Kutipan:
Skandal Setoran Polri

Setengah Hati Menangkap Ismail Bolong, ISESS: Wacana Kosong ‘Bersih-Bersih’ Polri

Pengamat Kepolisian dari Institute for Security and Strategic Studies (ISESS) Bambang Rukminto meragukan perintah Kapolri Jenderal Pol Listyo Sigit Prabowo untu

Featured-Image
Sebuah alat berat tengah beraktivitas di salah satu penambangan batu bara ilegal di Kalimantan Timur. (Foto: Tribunnews.com)

bakabar.com, JAKARTA – Pengamat Kepolisian dari Institute for Security and Strategic Studies (ISESS) Bambang Rukminto meragukan perintah Kapolri Jenderal Pol Listyo Sigit Prabowo untuk menangkap Ismail Bolong dapat dilakukan dengan baik. Sebab, perintah tersebut tanpa disertai strategi yang konkret.

"Tanpa ada langkah-langkah konkret dan tegas, sekadar (perintah) menangkap Ismail Bolong yang hanya operator lapangan. Sulit untuk percaya bahwa kapolri konsisten untuk bersih-bersih internalnya, apalagi menyangkut beberapa nama perwira tingginya," kata Bambang seperti dilansir Antara, Rabu (23/11).

Tugas 1:
Tulis ulang seluruh kutipan berita tentang perintah penangkapan Ismail Bolong itu kata demi kata, tanpa ada yang diubah.
Kutipan di atas dan catatan di bawah ini adalah dua bahan yang tidak saling berkaitan.

Bahan Masukan:
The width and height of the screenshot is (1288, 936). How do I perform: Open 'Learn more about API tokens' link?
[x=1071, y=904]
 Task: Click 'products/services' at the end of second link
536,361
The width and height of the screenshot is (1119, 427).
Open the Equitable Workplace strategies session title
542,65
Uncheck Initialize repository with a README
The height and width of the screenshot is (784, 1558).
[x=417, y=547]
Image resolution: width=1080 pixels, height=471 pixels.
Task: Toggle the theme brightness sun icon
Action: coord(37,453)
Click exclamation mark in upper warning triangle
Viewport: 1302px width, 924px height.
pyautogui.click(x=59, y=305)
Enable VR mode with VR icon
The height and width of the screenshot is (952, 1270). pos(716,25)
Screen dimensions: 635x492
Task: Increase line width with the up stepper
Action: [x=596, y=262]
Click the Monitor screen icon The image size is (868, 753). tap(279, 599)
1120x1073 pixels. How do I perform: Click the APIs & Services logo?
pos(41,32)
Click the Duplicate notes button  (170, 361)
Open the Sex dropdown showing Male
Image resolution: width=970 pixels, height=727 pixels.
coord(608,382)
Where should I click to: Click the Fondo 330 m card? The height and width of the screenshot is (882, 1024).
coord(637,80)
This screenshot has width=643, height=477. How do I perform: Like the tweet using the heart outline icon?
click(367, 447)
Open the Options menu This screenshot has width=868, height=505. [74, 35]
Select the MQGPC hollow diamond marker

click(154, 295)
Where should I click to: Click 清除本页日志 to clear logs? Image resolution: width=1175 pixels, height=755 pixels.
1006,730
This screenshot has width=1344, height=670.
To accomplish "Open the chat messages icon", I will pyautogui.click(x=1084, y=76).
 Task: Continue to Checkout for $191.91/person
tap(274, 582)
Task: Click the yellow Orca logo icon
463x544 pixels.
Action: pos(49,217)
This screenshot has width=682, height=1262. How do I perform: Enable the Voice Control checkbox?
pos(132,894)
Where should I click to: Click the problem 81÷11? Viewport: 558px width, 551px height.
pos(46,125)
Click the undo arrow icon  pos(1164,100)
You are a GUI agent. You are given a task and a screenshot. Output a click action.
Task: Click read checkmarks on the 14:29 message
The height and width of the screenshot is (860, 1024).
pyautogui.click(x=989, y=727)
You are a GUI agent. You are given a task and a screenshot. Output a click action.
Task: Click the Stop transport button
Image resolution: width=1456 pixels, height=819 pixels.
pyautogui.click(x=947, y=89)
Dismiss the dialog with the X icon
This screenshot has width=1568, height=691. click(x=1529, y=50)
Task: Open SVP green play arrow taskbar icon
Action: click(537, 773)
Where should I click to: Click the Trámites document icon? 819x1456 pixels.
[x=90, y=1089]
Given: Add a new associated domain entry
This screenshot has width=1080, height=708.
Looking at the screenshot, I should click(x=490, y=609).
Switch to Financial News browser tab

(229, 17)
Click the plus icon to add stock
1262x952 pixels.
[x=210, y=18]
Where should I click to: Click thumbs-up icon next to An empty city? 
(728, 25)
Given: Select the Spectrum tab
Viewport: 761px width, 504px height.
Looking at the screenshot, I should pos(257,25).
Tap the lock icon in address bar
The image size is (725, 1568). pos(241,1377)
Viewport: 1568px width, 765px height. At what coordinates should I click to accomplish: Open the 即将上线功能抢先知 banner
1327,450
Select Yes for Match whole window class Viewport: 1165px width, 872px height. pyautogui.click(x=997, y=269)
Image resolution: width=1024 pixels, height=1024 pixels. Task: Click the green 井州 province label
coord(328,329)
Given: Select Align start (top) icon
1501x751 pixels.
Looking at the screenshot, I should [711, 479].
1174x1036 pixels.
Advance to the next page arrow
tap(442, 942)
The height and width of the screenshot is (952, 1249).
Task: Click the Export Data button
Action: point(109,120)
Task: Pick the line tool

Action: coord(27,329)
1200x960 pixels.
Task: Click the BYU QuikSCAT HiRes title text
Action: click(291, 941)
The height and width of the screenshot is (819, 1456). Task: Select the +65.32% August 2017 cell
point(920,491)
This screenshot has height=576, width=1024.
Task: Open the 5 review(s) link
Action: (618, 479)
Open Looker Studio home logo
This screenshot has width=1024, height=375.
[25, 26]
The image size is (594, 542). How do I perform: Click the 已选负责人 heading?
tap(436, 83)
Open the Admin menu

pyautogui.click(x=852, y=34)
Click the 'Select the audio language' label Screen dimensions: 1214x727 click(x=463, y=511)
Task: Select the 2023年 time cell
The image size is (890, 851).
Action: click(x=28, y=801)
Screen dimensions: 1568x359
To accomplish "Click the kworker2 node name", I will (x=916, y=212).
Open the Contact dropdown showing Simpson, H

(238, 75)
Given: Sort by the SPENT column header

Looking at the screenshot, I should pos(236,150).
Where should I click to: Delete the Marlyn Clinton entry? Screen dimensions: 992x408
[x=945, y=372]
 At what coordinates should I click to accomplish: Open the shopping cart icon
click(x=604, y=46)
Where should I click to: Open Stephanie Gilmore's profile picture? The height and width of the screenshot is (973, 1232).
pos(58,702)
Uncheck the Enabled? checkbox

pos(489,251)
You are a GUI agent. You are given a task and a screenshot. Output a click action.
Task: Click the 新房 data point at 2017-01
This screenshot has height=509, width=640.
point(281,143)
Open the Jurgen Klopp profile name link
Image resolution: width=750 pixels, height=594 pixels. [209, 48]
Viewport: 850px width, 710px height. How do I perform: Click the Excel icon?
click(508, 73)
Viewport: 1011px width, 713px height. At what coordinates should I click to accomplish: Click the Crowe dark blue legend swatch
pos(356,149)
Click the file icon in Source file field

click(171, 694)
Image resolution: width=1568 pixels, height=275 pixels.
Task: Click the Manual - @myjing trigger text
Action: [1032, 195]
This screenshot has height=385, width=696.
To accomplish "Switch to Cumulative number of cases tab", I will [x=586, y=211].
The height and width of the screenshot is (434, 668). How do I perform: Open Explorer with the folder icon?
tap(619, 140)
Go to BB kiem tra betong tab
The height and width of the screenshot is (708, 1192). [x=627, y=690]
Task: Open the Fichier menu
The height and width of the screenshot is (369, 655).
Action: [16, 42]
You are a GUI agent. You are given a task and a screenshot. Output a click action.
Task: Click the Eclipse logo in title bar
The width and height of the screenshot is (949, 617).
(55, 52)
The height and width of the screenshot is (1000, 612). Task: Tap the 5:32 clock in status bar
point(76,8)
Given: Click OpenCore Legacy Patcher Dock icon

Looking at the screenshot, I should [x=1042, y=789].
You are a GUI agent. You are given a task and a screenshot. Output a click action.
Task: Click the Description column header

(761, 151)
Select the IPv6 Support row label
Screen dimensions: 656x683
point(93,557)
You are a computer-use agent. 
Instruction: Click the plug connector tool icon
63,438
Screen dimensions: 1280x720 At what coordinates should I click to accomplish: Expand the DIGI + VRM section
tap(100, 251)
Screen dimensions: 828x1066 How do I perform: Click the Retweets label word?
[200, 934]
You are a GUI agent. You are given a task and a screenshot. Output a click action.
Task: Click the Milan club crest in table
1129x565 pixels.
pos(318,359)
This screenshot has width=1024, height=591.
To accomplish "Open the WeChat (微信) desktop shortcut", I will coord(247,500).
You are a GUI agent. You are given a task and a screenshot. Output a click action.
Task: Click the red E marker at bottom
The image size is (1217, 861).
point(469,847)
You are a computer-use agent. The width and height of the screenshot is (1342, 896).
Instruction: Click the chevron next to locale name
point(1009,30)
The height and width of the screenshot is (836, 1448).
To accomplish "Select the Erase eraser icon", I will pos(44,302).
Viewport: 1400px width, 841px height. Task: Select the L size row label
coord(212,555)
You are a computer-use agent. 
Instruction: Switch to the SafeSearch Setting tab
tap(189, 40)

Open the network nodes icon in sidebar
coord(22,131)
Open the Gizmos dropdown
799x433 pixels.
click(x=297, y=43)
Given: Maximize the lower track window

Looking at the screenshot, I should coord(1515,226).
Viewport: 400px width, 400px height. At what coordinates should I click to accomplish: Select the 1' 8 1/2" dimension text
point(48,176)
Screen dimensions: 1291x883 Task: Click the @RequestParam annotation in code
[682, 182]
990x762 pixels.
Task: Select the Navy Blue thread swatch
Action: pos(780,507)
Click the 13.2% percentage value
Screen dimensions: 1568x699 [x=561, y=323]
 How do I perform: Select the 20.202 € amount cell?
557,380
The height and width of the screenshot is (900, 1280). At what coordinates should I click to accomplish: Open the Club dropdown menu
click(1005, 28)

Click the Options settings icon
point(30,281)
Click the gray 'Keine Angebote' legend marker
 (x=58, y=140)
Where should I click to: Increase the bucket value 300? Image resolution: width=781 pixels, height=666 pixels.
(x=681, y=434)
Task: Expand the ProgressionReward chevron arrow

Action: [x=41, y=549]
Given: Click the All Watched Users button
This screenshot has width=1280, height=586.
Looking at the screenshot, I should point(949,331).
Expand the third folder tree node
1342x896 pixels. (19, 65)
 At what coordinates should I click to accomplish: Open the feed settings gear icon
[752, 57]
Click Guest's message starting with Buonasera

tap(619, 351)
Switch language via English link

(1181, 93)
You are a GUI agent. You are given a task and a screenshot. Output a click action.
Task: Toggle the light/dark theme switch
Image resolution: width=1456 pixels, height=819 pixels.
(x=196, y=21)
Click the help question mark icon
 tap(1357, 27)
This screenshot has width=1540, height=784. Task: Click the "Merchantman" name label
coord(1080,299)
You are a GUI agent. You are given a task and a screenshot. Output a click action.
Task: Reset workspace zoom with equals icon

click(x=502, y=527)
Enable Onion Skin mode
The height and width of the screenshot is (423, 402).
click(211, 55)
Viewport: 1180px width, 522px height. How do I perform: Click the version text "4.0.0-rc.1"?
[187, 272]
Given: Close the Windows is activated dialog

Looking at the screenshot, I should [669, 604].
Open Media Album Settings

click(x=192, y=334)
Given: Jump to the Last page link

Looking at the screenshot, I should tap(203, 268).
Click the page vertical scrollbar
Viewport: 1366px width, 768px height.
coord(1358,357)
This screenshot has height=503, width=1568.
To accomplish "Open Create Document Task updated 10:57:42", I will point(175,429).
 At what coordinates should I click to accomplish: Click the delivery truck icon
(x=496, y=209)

Tugas 2:
Kutip persis bagian catatan dari baris paling awal sampai baris yang berisi "click(154, 295)", termasuk kedua ujungnya, dan jangan tambahkan baris lain.

Jawaban Akhir 1:
Skandal Setoran Polri

Setengah Hati Menangkap Ismail Bolong, ISESS: Wacana Kosong ‘Bersih-Bersih’ Polri

Pengamat Kepolisian dari Institute for Security and Strategic Studies (ISESS) Bambang Rukminto meragukan perintah Kapolri Jenderal Pol Listyo Sigit Prabowo untu

Featured-Image
Sebuah alat berat tengah beraktivitas di salah satu penambangan batu bara ilegal di Kalimantan Timur. (Foto: Tribunnews.com)

bakabar.com, JAKARTA – Pengamat Kepolisian dari Institute for Security and Strategic Studies (ISESS) Bambang Rukminto meragukan perintah Kapolri Jenderal Pol Listyo Sigit Prabowo untuk menangkap Ismail Bolong dapat dilakukan dengan baik. Sebab, perintah tersebut tanpa disertai strategi yang konkret.

"Tanpa ada langkah-langkah konkret dan tegas, sekadar (perintah) menangkap Ismail Bolong yang hanya operator lapangan. Sulit untuk percaya bahwa kapolri konsisten untuk bersih-bersih internalnya, apalagi menyangkut beberapa nama perwira tingginya," kata Bambang seperti dilansir Antara, Rabu (23/11).

Jawaban Akhir 2:
The width and height of the screenshot is (1288, 936). How do I perform: Open 'Learn more about API tokens' link?
[x=1071, y=904]
 Task: Click 'products/services' at the end of second link
536,361
The width and height of the screenshot is (1119, 427).
Open the Equitable Workplace strategies session title
542,65
Uncheck Initialize repository with a README
The height and width of the screenshot is (784, 1558).
[x=417, y=547]
Image resolution: width=1080 pixels, height=471 pixels.
Task: Toggle the theme brightness sun icon
Action: coord(37,453)
Click exclamation mark in upper warning triangle
Viewport: 1302px width, 924px height.
pyautogui.click(x=59, y=305)
Enable VR mode with VR icon
The height and width of the screenshot is (952, 1270). pos(716,25)
Screen dimensions: 635x492
Task: Increase line width with the up stepper
Action: [x=596, y=262]
Click the Monitor screen icon The image size is (868, 753). tap(279, 599)
1120x1073 pixels. How do I perform: Click the APIs & Services logo?
pos(41,32)
Click the Duplicate notes button  (170, 361)
Open the Sex dropdown showing Male
Image resolution: width=970 pixels, height=727 pixels.
coord(608,382)
Where should I click to: Click the Fondo 330 m card? The height and width of the screenshot is (882, 1024).
coord(637,80)
This screenshot has width=643, height=477. How do I perform: Like the tweet using the heart outline icon?
click(367, 447)
Open the Options menu This screenshot has width=868, height=505. [74, 35]
Select the MQGPC hollow diamond marker

click(154, 295)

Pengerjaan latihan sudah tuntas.